What do you think it is about your work that makes people stay loyal to you no matter what style you’re playing?
JOE LANGRIDGE-BROWN: I mean, some don’t. Some are like, “Where the fuck did the guitars go?” [laughs] I think because we’ve always done [different styles], mostly people come along with us.
How did you know that you should become a professional musician in the first place?
JOE LANGRIDGE-BROWN: I really didn’t. I was halfway through my degree and then the band got management. We spent two years failing to write a good song. And then I went back to university, and I lived at home and used the money from my degree to basically fund the band for a bit. As I finished my degree, we ended up getting signed by RCA/Sony. It was like the perfect timing. I never expected to be a musician. I’ve never had a music lesson in my life. I didn’t take music at school. None of that. I was always in bands. I picked up a guitar and was in a band within two weeks, and just really loved it and was like, “Well, if I ever get to do it, great.” I’m very lucky.
What was your degree in?
JOE LANGRIDGE-BROWN: Ancient history. In the UK, it’s a degree that opens doors to other degrees and that sort of thing. I probably would have worked in the city somewhere, something boring like that.

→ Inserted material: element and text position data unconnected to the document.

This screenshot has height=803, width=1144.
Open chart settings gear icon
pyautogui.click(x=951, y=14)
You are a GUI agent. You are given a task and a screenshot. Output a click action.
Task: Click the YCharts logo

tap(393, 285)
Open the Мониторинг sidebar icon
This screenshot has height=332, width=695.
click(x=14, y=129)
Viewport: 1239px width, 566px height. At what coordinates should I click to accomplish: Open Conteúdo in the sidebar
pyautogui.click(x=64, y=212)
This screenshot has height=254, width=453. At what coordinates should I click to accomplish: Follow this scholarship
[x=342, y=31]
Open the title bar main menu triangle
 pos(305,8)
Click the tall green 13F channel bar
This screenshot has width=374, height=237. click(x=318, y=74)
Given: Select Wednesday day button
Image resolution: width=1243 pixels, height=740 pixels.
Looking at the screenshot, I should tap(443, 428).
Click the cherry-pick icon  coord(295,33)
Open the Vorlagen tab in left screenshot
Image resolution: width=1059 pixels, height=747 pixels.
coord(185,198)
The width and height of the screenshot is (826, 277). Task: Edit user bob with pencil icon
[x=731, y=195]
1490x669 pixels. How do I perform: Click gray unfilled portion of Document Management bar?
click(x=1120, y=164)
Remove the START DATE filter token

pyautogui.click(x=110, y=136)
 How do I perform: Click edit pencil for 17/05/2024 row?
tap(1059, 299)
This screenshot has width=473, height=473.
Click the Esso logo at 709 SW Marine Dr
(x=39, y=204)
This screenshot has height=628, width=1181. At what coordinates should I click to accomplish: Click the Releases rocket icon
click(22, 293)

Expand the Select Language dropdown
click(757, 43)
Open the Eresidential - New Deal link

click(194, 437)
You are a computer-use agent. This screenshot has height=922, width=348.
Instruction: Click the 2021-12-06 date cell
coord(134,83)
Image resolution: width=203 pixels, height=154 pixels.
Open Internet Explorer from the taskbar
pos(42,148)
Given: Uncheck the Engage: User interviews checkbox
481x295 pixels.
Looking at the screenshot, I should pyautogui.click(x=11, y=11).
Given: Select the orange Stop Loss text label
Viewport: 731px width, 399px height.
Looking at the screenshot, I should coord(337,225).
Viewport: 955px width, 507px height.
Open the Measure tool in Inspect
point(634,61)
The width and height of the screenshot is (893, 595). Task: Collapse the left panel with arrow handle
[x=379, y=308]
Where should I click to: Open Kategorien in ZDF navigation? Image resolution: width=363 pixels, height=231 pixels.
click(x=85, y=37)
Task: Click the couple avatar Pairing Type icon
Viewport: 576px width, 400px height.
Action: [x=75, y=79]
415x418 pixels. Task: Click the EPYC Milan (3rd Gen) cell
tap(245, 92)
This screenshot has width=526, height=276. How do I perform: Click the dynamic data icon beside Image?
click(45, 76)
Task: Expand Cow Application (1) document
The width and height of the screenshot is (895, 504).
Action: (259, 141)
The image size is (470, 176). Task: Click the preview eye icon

Was your family supportive when you switched to becoming a musician?
JOE LANGRIDGE-BROWN: Mostly. Family and friends at the start were a bit like, “Come on, what the hell are you doing?” But when I put my mind as something like that, sometimes it can work out. Luckily, this is one of those times. So I think they knew that a bit, that they had that trust in me a little bit. So yeah, I’m glad it did work out, though!